If you go for the pants first, the shoes get in the way. Sneakers, loafers or god help you, work boots, do not slide easily through pants. Then you have pants tangled around shoes, which is useful if you are into restraint I suppose but gets in the way of your getting on to the ‘sexy strokes he’s been craving but won’t ask for"’

Does GQ run articles telling men these things about women? Or do they run articles like “Sexy strokes you should under NO CIRCUMSTANCES ask for. Let her guess what you want.”

Have you seen that dating site commercial where the woman is thinking about a romantic night & pictures banging her head on the guy’s head and him throwing his back out and furniture breaking as they land on it?

Going for the pants first sort of puts you in the same place.

You end up all hot & bothered dealing with pant legs tangled up and shoes trapped & really…nothing kills the mood like logistics. Everybody has to stop what they are doing & deal with getting the shoes & the pants off.

May as well take the socks off while you are down there too because seeing a man in a shirt, naked from the waist down, yet also wearing socks, is not sexy. It is rather goofy actually. Unfinished as it were.

So go for the shoes & socks first, it will make all the rest go much more smoothly.

“First, Take Off His Shoes” probably didn’t work well as a Cosmo headline. It’s either ridiculous or suggests a foot fetish and male feet are the one area of the human body that Cosmo rarely covers. Unless they have changed format in the 10 years since I have actually opened a magazine. 10 years ago, after over a dozen years of reading Cosmo I realized they only had about 15 sex articles that they just keep rehashing plus maybe a dozen make up & clothing articles & they just changed the adjectives - “Wide legged pants are in”, “Skinny legged pants are in”.

I can get a grande mocha for less than the cost of Cosmo and the mocha suits me better these days. I’ve gotten too sarcastic for Cosmo in my middle age.


Cheri said...

Stacey - this is CLASSIC! Thank you so much for my morning chuckle!

SciFi Dad said...

I thought Cosmo was written for teenaged girls.

Sara Strand said...

I get Cosmo delivered, and my husband ALWAYS gets excited. He'll flip through and be like, "HEY! What don't you try this?" and my answer is always, "Because you're too tired to care.It's more of a get in-get out job nowadays." Kills the mood.
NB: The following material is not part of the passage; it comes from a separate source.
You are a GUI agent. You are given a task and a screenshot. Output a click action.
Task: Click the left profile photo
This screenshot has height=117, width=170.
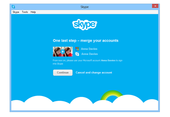point(57,52)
LOL> :)

ridgely johnson said...

You had me with the socks and the 'naked from the waist down.' I will also add in socks and totally naked. This advice also precludes a lady making a huge mistake if said male is wearing white socks and black shoes. ;-)

Jean said...

Wow, that cover is out there! They're not beating around the bush (so to speak).
For sure, shoes & socks should lead the way. :-)

Rinda1961 said...

Tee hee - what a great post.

Helena said...

As soon as you started talking about the socks, Business Time (by Flight of the Conchords) popped into my head. And it made my morning a million times better.

if you haven't seen it, here is the link: http://www.youtube.com/watch?v=WGOohBytKTU

Andrea Chamberlain said...

"...nothing kills the mood like logistics"
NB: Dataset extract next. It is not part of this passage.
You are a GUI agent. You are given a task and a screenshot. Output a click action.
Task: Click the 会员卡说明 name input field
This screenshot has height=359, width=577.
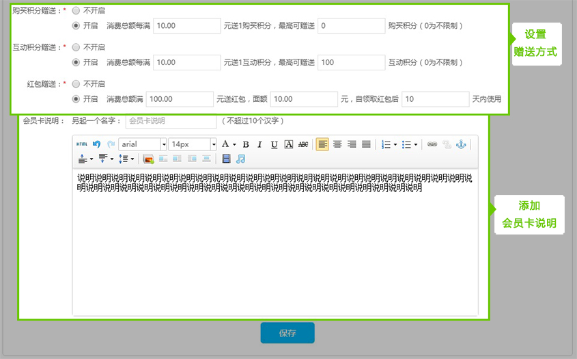tap(171, 121)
I LOVE THIS LINE. I love this whole post. I will never look as Cosmo again without analyzing the headlines now.

Carrie said...

Funny! I think I started and stopped reading Cosmo at age 23 - it just came across as an anti-women magazine to me. And now I see they have a Teen version - I'm worried. lol

Jenn said...

Love the post! I'm with you - I'm way too sarcastic for any of these magazines at my age.
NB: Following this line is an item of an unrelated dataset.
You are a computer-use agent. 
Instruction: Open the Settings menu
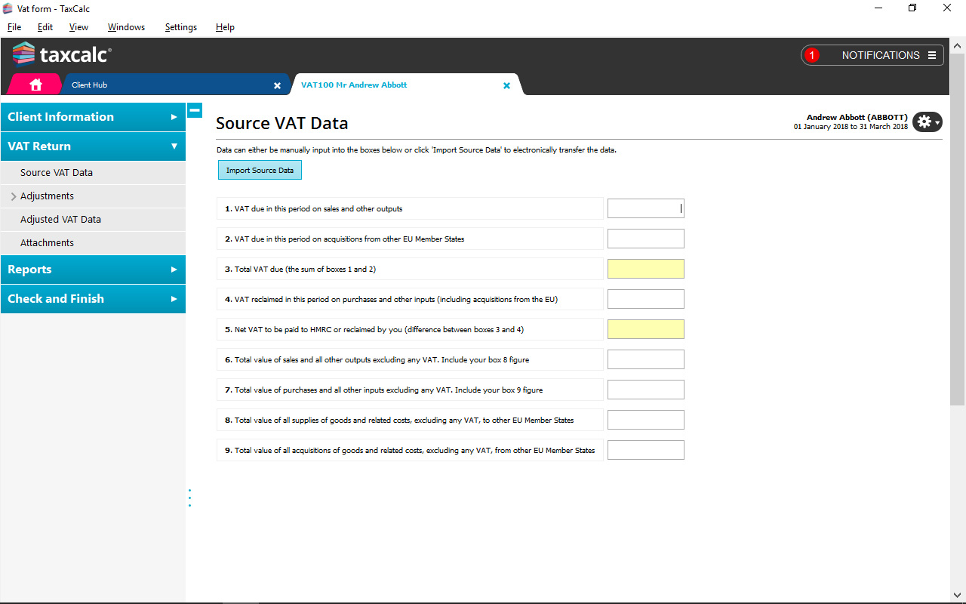coord(180,27)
I don't know if that is sad or a relief.

humel said...

Who needs to open the magazine if you can get all this just from a headline on the cover?!

Tess said...

I just have to say, oh my!

Diane said...

I'm so glad someone out there is telling me what to do. Okay, shoes and sox AND pants are off...now what?? Gotta go get next month's edition. Poor hubby's waiting!